I've got two winners tankards somewhere, Dave, but the ultimate goal is making the grade, so I've unfortunately got nothing else to speak about, except maybe a tiny bit of experience of what these younger players might be going through.

Dave Abrahams
37 Posted 29/10/2022 at 16:30:11
Tony (36),

I hope you are right about Charlie Whittaker, he looks like he's got a good football brain.

Those two tankards you had, for winning the Central League, have gone. I got a decent price for them and gave the money to “The Church” for good causes, just like you'd want me to!!

Dave Cashen
38 Posted 29/10/2022 at 17:01:32
Fair play, Dave.

Good to see your earnings from Tony's efforts went to a good cause. And at least Tony knows he can stop looking for them now.

You'll be paid back a thousandfold in heaven.

Dave Abrahams
39 Posted 29/10/2022 at 17:26:27
Dave (38),

Thanks, my motto has always been, “If I can help somebody as I pass this way, then my living has not been in vain”!!

Billy Roberts
40 Posted 30/10/2022 at 16:30:39
Thanks again, Dave @ 40, for those two trophies, they look great on my mantelpiece!!

Tony @28, possibly the headguard!!

Tony @31, great point about the player who can shrug off mistakes. An absolute essential string to any professional's bow in any field... football though does give you a chance to level it out within the 90.

I think your point is so strangely under-appreciated when it comes to the attributes needed for a top pro. The thing is, we can all relate to that deflation you get when you cock up, so to point out individuals who can rise above it is a very valid point.

Peter Hodgson
41 Posted 02/11/2022 at 14:56:41
A variety of thoughts and comments here.

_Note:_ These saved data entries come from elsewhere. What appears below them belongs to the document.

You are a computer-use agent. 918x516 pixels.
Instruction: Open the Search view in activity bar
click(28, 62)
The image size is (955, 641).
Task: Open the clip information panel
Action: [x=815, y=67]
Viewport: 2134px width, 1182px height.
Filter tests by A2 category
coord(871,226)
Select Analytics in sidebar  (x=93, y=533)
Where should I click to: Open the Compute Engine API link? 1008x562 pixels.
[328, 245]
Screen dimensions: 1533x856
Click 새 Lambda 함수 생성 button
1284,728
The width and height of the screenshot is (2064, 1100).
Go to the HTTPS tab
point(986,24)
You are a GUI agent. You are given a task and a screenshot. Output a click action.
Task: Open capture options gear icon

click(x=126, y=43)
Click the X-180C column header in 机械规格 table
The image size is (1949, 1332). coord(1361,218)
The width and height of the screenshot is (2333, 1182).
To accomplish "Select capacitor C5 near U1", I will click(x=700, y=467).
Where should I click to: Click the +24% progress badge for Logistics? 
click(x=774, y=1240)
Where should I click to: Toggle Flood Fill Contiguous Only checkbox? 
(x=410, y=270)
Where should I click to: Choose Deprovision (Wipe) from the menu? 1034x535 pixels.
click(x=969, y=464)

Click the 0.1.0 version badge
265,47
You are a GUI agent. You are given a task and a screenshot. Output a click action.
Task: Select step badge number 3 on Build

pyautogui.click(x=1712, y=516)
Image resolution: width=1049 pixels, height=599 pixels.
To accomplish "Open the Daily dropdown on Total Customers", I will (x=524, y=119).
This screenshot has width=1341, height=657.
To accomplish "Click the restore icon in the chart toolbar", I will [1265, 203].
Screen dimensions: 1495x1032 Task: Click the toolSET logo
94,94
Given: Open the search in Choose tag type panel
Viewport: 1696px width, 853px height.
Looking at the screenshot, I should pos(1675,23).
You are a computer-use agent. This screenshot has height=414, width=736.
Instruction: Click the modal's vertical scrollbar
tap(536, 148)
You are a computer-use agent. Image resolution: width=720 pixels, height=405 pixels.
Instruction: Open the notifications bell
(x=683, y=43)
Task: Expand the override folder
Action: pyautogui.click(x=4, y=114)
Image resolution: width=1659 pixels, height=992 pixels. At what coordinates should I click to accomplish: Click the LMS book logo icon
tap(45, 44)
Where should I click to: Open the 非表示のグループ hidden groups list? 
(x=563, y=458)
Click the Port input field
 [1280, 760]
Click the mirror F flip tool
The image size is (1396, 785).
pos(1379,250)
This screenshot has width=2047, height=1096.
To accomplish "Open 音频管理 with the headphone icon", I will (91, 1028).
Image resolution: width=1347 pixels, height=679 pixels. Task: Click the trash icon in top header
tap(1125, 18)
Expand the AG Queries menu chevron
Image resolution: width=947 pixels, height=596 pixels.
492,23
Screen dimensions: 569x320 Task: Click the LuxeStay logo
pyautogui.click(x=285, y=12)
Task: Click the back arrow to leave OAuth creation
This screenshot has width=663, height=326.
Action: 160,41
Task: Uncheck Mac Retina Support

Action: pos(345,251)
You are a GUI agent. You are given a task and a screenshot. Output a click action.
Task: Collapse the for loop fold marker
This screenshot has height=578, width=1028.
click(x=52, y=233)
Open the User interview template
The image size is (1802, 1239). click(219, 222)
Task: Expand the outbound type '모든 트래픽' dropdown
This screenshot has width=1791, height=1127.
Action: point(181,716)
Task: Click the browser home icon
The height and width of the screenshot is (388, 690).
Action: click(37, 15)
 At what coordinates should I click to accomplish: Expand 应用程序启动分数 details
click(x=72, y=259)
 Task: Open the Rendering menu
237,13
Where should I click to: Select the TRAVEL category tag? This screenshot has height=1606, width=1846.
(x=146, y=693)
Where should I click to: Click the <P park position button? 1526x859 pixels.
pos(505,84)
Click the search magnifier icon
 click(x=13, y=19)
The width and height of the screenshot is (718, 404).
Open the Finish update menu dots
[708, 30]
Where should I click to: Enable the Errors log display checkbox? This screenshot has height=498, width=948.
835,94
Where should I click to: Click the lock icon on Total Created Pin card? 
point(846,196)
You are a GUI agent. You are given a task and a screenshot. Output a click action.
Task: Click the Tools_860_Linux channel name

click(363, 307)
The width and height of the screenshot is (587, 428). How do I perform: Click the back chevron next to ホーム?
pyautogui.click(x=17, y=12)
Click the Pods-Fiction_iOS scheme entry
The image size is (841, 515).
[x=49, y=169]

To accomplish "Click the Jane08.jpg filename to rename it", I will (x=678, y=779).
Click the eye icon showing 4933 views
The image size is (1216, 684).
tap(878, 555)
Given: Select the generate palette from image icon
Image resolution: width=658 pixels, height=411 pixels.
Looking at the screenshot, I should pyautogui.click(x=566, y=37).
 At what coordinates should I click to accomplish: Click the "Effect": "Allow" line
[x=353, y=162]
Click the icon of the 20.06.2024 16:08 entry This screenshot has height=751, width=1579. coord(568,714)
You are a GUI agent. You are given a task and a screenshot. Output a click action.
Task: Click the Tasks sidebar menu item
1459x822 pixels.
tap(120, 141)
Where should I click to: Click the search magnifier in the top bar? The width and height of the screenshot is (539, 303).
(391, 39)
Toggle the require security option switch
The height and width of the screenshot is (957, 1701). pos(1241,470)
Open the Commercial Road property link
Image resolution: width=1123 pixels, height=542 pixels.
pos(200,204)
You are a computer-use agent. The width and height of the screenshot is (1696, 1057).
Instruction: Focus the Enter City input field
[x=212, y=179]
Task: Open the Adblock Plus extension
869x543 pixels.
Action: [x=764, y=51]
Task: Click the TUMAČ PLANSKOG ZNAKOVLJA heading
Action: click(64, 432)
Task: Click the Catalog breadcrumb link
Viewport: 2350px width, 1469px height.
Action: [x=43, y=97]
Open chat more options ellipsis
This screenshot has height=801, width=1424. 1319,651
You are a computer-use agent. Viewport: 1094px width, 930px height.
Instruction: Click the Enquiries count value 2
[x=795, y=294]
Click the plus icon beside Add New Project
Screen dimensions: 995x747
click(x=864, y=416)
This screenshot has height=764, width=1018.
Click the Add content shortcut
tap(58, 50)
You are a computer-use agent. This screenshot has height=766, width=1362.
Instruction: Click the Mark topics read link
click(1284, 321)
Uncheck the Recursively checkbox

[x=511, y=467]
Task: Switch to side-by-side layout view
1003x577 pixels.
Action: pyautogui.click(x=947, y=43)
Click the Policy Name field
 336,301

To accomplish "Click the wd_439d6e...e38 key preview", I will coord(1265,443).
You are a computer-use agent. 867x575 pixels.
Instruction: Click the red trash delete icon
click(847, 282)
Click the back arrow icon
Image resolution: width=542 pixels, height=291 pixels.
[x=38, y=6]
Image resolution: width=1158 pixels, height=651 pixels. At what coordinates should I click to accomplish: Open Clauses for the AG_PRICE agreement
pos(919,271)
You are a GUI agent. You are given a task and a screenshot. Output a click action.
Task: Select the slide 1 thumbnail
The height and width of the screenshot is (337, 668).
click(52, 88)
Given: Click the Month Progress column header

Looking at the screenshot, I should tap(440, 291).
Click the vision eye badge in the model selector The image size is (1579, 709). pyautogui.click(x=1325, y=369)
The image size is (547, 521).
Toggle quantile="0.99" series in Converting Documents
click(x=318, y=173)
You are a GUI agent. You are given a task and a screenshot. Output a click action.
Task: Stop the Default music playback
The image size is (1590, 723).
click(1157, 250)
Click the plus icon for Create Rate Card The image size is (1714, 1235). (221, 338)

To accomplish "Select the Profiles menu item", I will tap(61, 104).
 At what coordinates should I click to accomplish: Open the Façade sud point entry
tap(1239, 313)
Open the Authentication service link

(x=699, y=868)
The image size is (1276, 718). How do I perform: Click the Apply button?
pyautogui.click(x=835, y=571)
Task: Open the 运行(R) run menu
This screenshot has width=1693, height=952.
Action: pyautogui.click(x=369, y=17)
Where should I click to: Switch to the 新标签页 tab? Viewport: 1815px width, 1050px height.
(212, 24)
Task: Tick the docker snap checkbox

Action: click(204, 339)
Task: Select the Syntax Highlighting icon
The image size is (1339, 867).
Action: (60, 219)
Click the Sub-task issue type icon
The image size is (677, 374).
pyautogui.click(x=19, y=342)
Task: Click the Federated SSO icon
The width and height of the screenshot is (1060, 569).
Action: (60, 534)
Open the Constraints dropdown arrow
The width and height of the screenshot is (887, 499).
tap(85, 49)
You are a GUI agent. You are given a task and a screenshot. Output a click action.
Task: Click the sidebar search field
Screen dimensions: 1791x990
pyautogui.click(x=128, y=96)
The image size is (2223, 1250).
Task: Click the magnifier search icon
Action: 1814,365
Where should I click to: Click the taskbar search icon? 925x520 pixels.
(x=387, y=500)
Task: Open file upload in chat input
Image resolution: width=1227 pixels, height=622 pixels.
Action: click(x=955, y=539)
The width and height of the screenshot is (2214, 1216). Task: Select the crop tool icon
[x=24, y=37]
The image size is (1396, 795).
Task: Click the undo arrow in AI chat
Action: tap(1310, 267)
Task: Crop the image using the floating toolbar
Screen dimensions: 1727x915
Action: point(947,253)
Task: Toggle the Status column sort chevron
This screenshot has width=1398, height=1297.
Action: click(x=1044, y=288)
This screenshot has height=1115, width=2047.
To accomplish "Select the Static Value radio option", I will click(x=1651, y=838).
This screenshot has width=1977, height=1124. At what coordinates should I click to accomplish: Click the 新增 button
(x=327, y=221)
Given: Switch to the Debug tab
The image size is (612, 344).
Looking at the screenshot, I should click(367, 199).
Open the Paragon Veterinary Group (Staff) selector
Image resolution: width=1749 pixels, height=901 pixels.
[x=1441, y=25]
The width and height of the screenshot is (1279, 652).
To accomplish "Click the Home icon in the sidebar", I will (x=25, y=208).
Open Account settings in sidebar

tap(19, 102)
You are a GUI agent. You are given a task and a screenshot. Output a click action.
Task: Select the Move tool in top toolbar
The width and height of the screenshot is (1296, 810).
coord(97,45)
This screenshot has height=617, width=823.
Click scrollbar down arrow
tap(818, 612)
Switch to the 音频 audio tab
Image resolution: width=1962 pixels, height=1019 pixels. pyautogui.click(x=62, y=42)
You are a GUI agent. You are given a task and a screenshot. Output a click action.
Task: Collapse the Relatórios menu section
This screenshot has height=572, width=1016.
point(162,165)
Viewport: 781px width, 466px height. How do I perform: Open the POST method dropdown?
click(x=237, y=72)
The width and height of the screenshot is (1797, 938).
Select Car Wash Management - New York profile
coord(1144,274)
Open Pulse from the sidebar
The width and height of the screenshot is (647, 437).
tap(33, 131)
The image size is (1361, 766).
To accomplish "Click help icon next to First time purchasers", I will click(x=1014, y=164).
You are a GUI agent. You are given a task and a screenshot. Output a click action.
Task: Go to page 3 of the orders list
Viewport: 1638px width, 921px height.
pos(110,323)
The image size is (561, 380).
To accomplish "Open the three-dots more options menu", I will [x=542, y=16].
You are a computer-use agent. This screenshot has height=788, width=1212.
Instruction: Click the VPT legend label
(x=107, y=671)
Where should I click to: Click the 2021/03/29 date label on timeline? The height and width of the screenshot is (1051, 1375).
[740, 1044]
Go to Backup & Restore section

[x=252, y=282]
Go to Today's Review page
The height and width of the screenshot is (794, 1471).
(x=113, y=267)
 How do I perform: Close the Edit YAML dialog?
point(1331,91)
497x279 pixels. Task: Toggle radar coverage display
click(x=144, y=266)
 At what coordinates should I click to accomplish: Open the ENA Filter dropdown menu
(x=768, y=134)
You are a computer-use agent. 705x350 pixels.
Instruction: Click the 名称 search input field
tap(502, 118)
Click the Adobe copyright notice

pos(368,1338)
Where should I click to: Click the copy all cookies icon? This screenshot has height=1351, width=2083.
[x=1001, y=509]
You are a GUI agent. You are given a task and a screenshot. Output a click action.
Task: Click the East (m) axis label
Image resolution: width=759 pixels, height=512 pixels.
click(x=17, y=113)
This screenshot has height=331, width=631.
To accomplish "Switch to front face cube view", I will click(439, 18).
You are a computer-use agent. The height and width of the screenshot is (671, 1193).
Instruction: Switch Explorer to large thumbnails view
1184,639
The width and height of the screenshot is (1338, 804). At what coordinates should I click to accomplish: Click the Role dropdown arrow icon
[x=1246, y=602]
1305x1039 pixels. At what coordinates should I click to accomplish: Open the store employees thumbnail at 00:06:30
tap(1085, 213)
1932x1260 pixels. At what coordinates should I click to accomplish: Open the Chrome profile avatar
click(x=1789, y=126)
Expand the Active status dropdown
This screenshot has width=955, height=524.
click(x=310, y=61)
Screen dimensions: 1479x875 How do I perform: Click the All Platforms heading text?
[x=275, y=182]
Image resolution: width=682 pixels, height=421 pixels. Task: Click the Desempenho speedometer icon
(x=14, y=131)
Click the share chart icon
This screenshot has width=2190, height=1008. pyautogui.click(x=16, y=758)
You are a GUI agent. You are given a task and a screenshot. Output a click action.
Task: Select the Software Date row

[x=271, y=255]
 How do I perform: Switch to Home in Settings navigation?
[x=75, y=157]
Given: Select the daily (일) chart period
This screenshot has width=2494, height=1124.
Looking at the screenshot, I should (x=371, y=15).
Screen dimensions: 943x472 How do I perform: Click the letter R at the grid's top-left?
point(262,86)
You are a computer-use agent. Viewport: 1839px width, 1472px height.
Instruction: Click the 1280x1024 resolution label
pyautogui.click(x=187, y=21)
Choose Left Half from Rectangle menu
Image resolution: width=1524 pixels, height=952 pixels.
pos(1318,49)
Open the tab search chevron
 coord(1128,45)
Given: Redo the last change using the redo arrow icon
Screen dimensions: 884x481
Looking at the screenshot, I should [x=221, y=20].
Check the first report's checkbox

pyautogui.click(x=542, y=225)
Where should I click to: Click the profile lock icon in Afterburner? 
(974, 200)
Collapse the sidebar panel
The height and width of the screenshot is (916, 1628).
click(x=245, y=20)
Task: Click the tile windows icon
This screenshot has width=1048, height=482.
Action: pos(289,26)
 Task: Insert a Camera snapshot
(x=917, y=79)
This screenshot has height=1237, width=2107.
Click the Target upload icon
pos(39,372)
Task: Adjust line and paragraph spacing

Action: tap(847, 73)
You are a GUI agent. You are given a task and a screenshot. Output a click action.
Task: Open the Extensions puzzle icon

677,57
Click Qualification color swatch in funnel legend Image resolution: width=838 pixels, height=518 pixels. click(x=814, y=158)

No common agreement it seems on where we are or where we are going or the advisability of what is being done. A bit confusing I'm afraid.

A short comment from me then. If the system and the age groups are being handled to a common theme with a progression being implemented for those lads that warrant it and everyone is signed up to that system all should be well particularly as Lampard favours that way of doing things and bring youth forward.

All that needs to happen then is for the professionals in the Club to get on with it without interference and we will have a supply chain of young prospective stars to look forward to watching and raving about.

That is the theory anyway.

Seriously it is needed so good luck to them.

Tony Abrahams
42 Posted 02/11/2022 at 15:13:35
This current group looks like it's the best one that Everton have had for years, Peter, until you suddenly realise that we had “five Under-20 World Cup winners” (Incredible imo) plus Tom Davies, who stayed at home to rest because he'd just broke into our first team, only a few years ago.

I definitely expected more coming out of that group, although I'm certain that Everton constantly chopping and changing managers must have really affected the pathway for a few of these kids.

Michael Kenrick
43 Posted 02/11/2022 at 17:31:54
Ahh, Tony.

Young Blues win U20 World Cup for England!

Quiz Question: Who was the fifth Blue?

Kieran Kinsella
44 Posted 02/11/2022 at 18:12:49
Callum Connolly
Kieran Kinsella
45 Posted 02/11/2022 at 18:14:05

If I recall, Liam Walsh was in line to go as well but missed it because of injury.

Brian Wilkinson
46 Posted 03/11/2022 at 22:20:18
This lad is good enough now, especially with 5 subs available. Only for Benitez, I think Gordon would still be playing for the U23s now.

Sometimes you have to give one or two a chance, integrate them into the first team; when the chance comes, give them a run out from the bench. Let them get used to the first-team set-up, experience the match-day atmosphere, but don't just leave them on the bench, give them a cameo appearance.

Mills is one of the best youngsters I have seen for a long time. I really think Mills and Warrington are the two that will kick on. We cannot keep wrapping these players up forever, year after year loaning them out, then letting them fade away or be released; it is time we brought one or two of them through for a change.

I honestly do not know what more he can do, to be given some game time in the first team; that lad's ready, give him a chance.